Peningkatan transaksi juga dialami penyedia dompet digital OVO. Head of Corporate Communication OVO Harumi Supit menyebutkan, pengguna baru OVO tumbuh 276 persen. Pada awal pandemi Covid-19, transaksi OVO di kanal perdagangan secara elektronik atau e-dagang naik 110 persen, pengiriman makanan naik 15 persen, dan pencairan dana pinjaman tumbuh 50 persen.
”Karena ada pembatasan jarak sosial, konsumen memulai kebiasaan belanja mereka secara dalam jaringan dan mengadopsi metode pembayaran tanpa uang tunai untuk memenuhi kebutuhan yang dianggap penting,” katanya.
Secara terpisah, Direktur Pengembangan Inklusi Keuangan OJK Edwin Nurhadi menuturkan, pertumbuhan inklusi keuangan paling cepat di Indonesia bagian tengah, sementara paling lambat di bagian timur. Peningkatan inklusi keuangan di Indonesia bagian timur dihadapkan pada berbagai tantangan, mulai dari infrastruktur, akses, sosial, hingga budaya.
”Fokus utama saat ini adalah Indonesia timur. Kami melibatkan agen-agen laku pandai sebagai perpanjangan tangan perbankan untuk memberikan layanan,” kata Edwin.
Pertumbuhan inklusi keuangan paling cepat di Indonesia bagian tengah, sementara paling lambat di bagian timur.
Integrasi
Kepala Departemen Pengembangan UMKM dan Perlindungan Konsumen Bank Indonesia Budi Hanoto mengatakan, BI menyusun kerangka Strategi Nasional Ekonomi dan Keuangan Inklusif (SNEKI) untuk mengintegrasikan kegiatan ekonomi masyarakat dan keuangan inklusif.
”Integrasi kedua aspek tersebut dapat dilakukan melalui kegiatan pemberdayaan ekonomi, perluasan akses dan literasi keuangan, serta harmonisasi kebijakan untuk UMKM,” ujarnya.
Selama ini, peningkatan indikator keuangan inklusif kerap tidak beriringan dengan pertumbuhan kegiatan ekonomi. Sebab, kendati tingkat kepemilikan akun rekening di lembaga keuangan formal tinggi, akun tersebut banyak yang pasif dan mati. ”Hal ini yang menyebabkan ekonomi tetap timpang di tengah indikator inklusi dan literasi keuangan yang baik,” ujarnya.

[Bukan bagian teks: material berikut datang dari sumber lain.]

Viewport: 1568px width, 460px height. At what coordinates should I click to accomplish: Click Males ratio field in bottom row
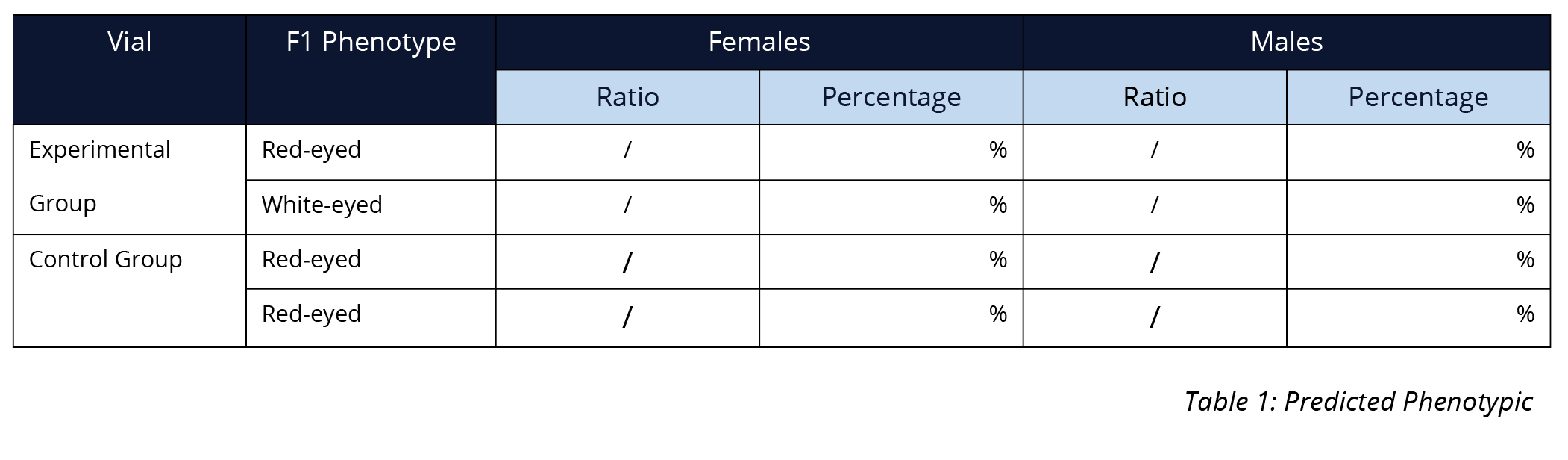[1155, 317]
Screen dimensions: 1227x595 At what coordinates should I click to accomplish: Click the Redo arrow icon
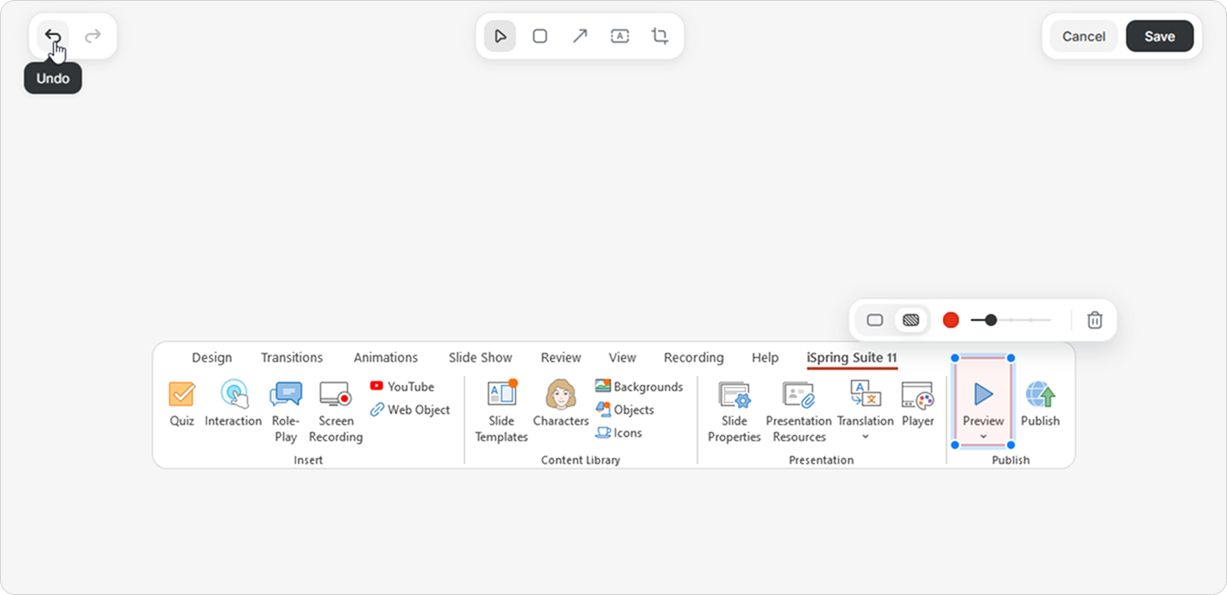(93, 36)
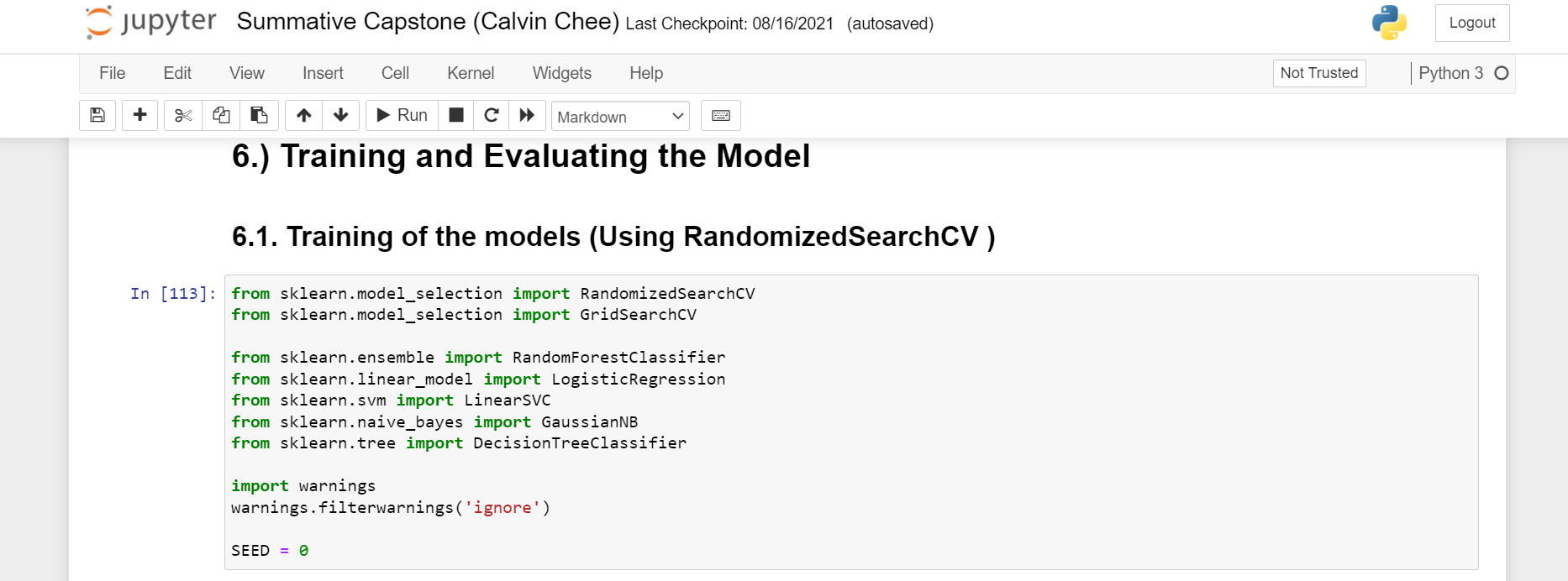Restart the kernel using the refresh icon

(492, 115)
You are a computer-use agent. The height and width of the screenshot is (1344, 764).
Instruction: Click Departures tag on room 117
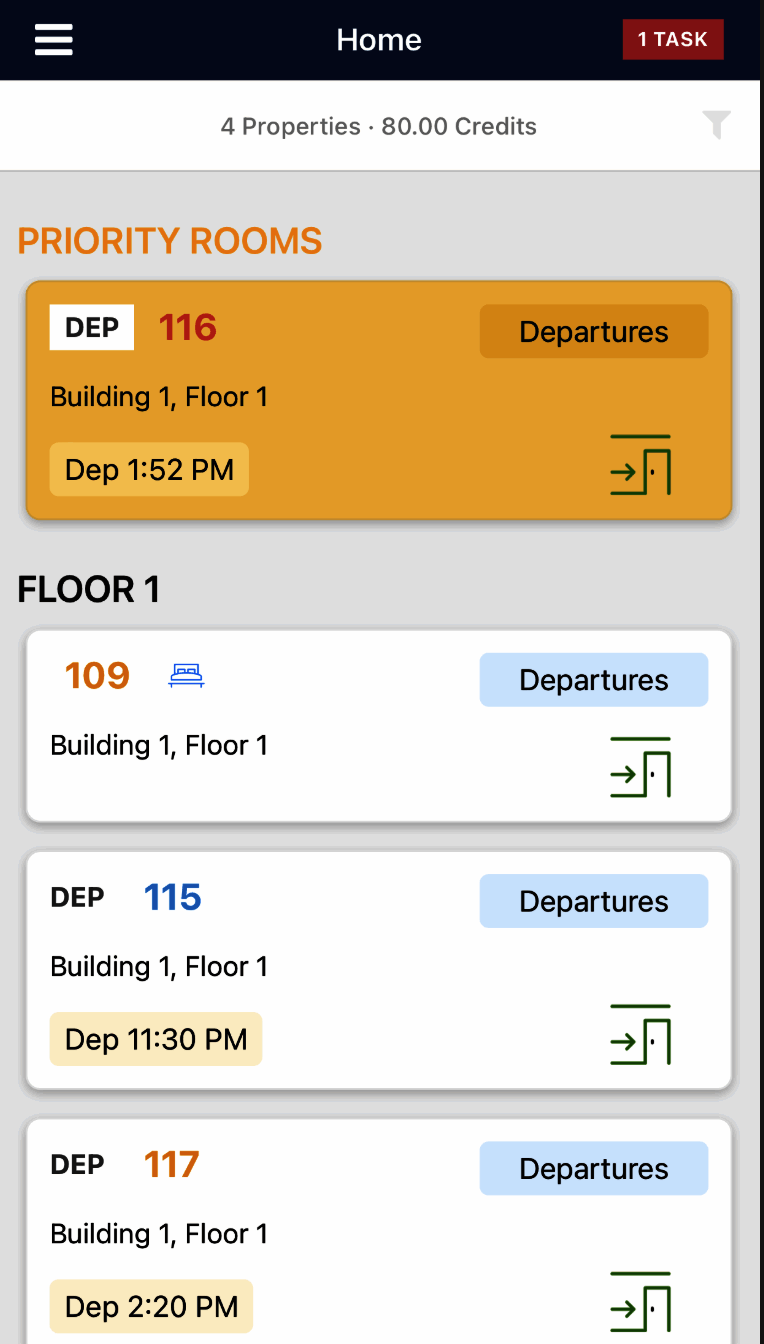tap(593, 1169)
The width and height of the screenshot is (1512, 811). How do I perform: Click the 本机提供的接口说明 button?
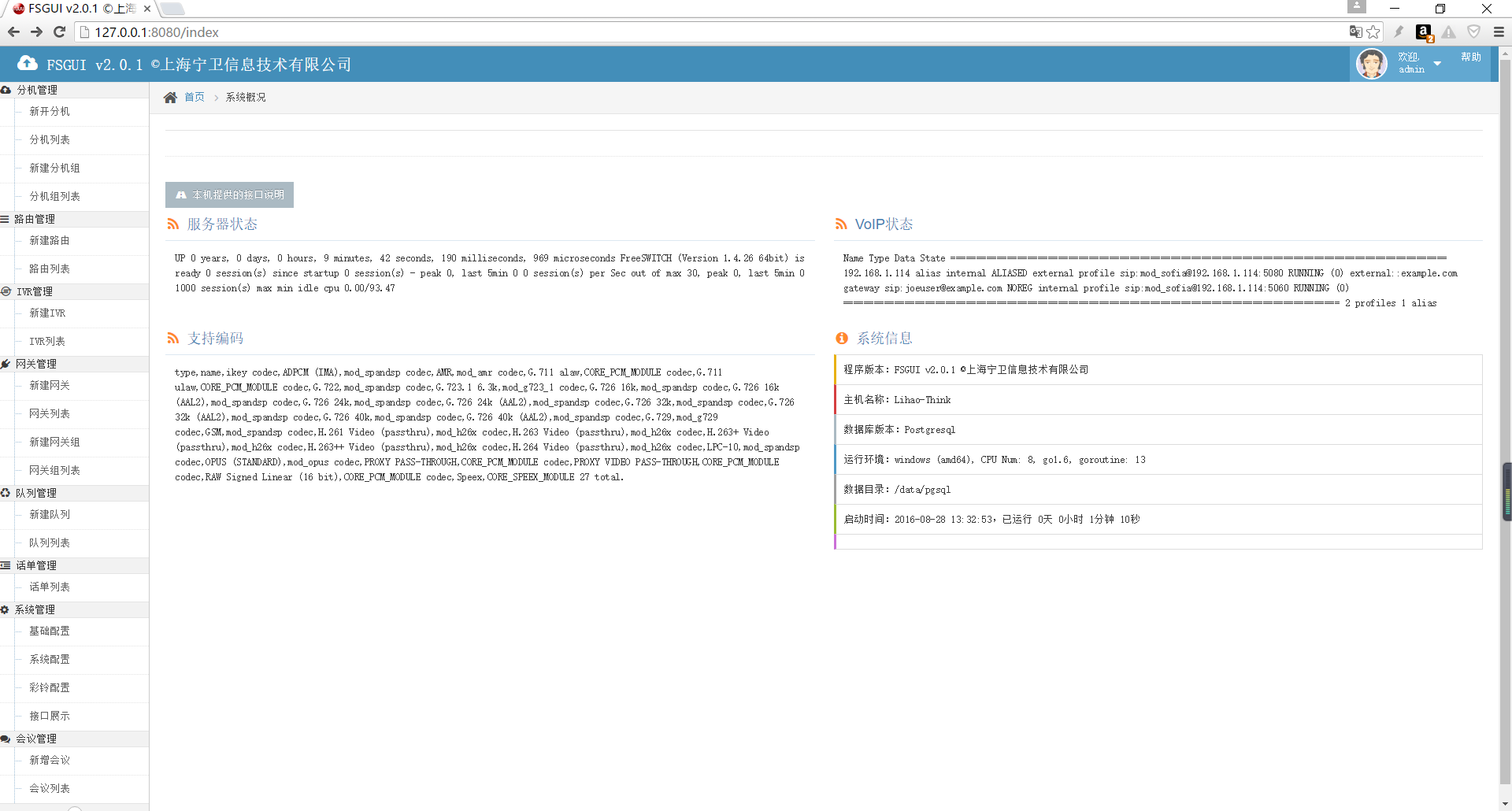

Untuk itu, instrumen keuangan inklusif perlu dihubungkan dengan kegiatan ekonomi, termasuk pemanfaatan layanan keuangan digital. Dengan cara itu, dapat memengaruhi permintaan sektor riil agar daya serapnya meningkat dalam program pemulihan ekonomi nasional.
Sementara di sisi literasi keuangan, BI memperkuat perlindungan konsumen. ”Secara simultan BI juga melakukan edukasi dan sosialisasi untuk meningkatkan pemahaman masyarakat terhadap hak dan kewajiban dalam menggunakan produk keuangan,” kata Budi.